● Task requirements: Reproduce the passage of the post about being unlucky in love that runs from "I'm shy but" up to and including "in the way...", copying it word for word.

● Page text:
Shy and Unlucky in Love
December 18, 2012 5:27 PM Subscribe
Help me figure out why I'm so unlucky with romance
Yes, sorry, another question on this familiar topic. But of course, slightly different.
I'm female, almost 34 (but look younger and with lots of younger friends, if that is somehow relevant).
I'm shy but can be friendly, have a decent amount of friends, people tell me I am kind.
Appearance-wise, well, on a good day i think I look cute. I work out almost every single day, I take care of myself. I'm not a fashion maven and don't wear much makeup but I like to choose flattering clothes and sometimes enjoy putting outfits together. So, Ido n't think a hideous appearance is standing in the way...
But there is something going on here. I've had no long-term relationships, just flings with very unsuitable guys (one who was gay, one who was uneducated and untrustworthy, one who was just not on the same page as me.)
I know the no long-term relationship yet is not that big a deal. In some ways I choose that because I am independent and enjoy spending time alone.
I have quite a few male friends...and in the past I have expressed interest in a couple and they didn't return it. This just happened...with a guy I thought had been vibing on me...he happily told me today he has a new girlfriend. I told him how I felt (to explain why I didn't think we could hang out anymore) and he said he only liked me as a friend). I was crushed. This happened before, a few years ago, the same thing, and I was devasted then and afterwards became afraid to tell guys if I liked them.

● Information shown:
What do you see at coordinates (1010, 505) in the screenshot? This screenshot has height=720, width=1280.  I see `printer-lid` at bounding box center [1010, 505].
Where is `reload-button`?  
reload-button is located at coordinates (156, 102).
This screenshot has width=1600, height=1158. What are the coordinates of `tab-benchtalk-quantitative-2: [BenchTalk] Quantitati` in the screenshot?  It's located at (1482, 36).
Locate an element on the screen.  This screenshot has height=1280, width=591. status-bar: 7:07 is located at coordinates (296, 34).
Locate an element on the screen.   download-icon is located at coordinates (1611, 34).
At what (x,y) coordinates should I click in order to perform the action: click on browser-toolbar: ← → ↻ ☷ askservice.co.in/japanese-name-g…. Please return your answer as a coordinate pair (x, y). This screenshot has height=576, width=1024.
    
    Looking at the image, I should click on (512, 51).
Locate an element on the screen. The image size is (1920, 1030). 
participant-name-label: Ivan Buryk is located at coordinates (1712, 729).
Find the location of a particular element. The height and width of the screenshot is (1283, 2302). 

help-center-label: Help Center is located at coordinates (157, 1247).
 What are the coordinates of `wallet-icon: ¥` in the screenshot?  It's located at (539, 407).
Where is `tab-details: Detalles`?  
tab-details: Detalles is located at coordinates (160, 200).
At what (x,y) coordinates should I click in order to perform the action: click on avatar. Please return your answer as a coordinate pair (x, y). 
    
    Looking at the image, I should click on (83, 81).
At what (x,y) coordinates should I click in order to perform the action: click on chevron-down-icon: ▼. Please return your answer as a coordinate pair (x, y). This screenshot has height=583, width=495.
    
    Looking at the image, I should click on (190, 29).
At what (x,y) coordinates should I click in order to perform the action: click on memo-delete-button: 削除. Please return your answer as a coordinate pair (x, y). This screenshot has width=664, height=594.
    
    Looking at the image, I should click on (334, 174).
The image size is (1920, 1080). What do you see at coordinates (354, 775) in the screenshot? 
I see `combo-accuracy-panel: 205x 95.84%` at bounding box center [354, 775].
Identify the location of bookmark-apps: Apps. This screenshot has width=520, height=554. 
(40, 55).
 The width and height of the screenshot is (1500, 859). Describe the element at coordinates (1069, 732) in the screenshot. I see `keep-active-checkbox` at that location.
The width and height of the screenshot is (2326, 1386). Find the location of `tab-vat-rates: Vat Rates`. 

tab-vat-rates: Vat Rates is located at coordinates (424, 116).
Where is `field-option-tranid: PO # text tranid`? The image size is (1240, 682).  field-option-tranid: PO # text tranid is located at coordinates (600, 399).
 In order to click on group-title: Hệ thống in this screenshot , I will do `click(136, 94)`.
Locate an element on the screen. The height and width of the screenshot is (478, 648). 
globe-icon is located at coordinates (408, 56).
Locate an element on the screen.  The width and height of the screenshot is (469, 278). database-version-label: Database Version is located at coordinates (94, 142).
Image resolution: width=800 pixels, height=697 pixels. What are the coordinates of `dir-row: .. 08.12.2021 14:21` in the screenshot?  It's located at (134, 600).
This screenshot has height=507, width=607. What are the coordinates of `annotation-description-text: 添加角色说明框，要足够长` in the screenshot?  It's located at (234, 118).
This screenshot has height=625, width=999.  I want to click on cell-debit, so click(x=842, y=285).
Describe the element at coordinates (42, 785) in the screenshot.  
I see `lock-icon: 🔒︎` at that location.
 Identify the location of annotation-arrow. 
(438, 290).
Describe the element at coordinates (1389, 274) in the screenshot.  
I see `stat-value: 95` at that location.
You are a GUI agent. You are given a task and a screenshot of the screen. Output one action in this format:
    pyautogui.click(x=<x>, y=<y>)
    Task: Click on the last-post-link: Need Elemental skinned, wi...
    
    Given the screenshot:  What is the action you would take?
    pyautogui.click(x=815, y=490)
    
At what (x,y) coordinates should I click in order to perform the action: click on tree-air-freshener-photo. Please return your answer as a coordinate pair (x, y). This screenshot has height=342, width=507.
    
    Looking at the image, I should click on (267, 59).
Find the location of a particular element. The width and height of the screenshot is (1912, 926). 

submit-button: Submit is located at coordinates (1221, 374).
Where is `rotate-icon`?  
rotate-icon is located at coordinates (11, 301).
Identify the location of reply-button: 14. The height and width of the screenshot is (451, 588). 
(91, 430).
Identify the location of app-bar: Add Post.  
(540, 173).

● Your response:
I'm shy but can be friendly, have a decent amount of friends, people tell me I am kind.
Appearance-wise, well, on a good day i think I look cute. I work out almost every single day, I take care of myself. I'm not a fashion maven and don't wear much makeup but I like to choose flattering clothes and sometimes enjoy putting outfits together. So, Ido n't think a hideous appearance is standing in the way...